Campagne électorale : 498 candidats n’ont pas désigné leurs trésoriers de compte

Jacaranda

Moins de 50% des candidats aux élections législatives ont procédé à la désignation de leurs trésoriers de compte de campagne.

Et ce, à deux jours de la clôture de la campagne électorale et à quelques jours de la tenue du scrutin qui, rappelons-le, aura lieu ce lundi 27 mai. D’après les informations que nous avons obtenues auprès de la Ceni (Commission Electorale Nationale Indépendante), à la date du 17 mai dernier, sur les 810 candidats enregistrés, seuls 312 ont désigné leurs trésoriers de compte de campagne. Ce qui fait que 498 opèrent dans l’illégalité, sans daigner nommer les leurs, comme l’impose la loi sur le régime général des élections et des référendums.

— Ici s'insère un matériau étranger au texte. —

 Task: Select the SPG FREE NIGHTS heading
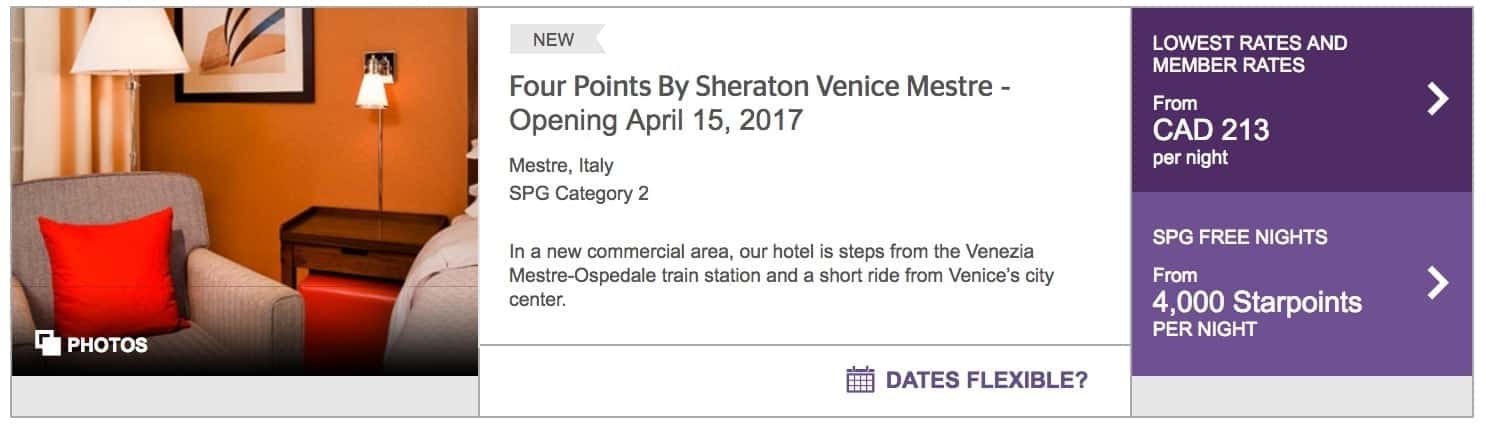(x=1239, y=237)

« Obligation naturelle ». En effet, selon l’article 65 de cette loi 2018-008, « tout candidat ou liste de candidats à un mandat électif, (…) désigne un trésorier de compte de campagne après l’enregistrement de la candidature pour une élection (…) ». Ce qui fait, selon Thierry Rakotonarivo, vice-président de la Ceni, que les noms des trésoriers de compte de campagne devaient être connus depuis le 19 mars dernier. Dans un premier temps, et si nous tenons compte du temps du verbe qu’est au présent de l’indicatif, force est bien de constater qu’il ne s’agit guère d’une faculté. Dans un second temps, cela reste une obligation naturelle dans la mesure où cet article 65 ne comporte, ne prévoit aucune sanction dans le cas où tel ou tel candidat ne procèderait pas à la désignation de son trésorier de compte.

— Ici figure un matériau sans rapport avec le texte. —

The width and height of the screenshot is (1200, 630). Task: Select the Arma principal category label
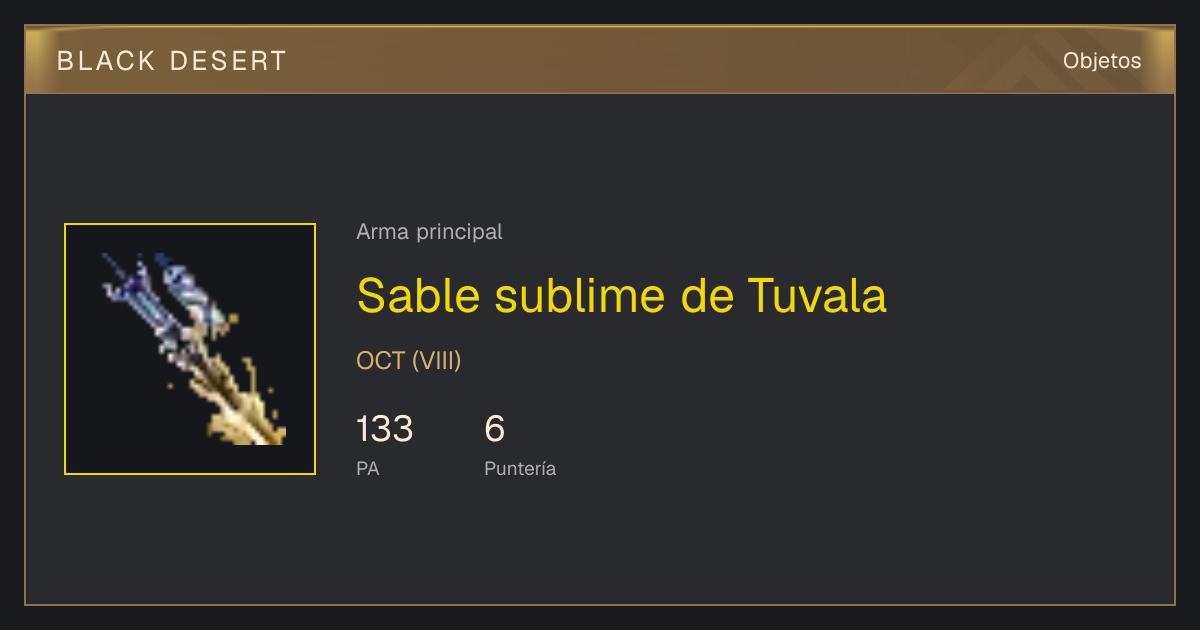[x=429, y=232]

Des hors-la-loi. Et dire que si parmi ces candidats vont être élus à l’Assemblée nationale, ils élaboreront, voteront les lois, et par-dessus tout, représenteront les citoyens. Et pourtant, ils agissent à l’instar des hors-la-loi qui ne se soumettent guère ou refusent de se soumettre au droit positif. Avec ces faits, sommes-nous en droit d’attendre une législature digne ? Et quand viendra le moment où il faut aborder la question des avantages alloués à ces députés, nombreux seront ceux qui, éhontés, n’hésiteront pas à faire passer leurs intérêts personnels au détriment de l’intérêt général. Et ce, en ignorant l’austérité prônée par le régime actuel.

CCFVP. Que faire dans ce cas ? Selon Thierry Rakotonarivo, la Ceni n’a pas le pouvoir de sanction. Il en est de même pour la Commission de Contrôle du Financement de la Vie Politique (CCFVP) qui ne peut que dresser un rapport public y afférent et porter les affaires relatives aux blanchiments de capitaux ou infractions financières au niveau des juridictions compétentes. D’où viennent les ressources financières de ces candidats qui n’ont pas de trésorier de compte durant la campagne électorale ? Quelles sanctions à appliquer à leur endroit ? C’est le vice à Madagascar. Rédiger des lois et/ou règlements qui comportent plusieurs lacunes, et mettre en place des structures qui sont amputées des attributions les plus essentielles.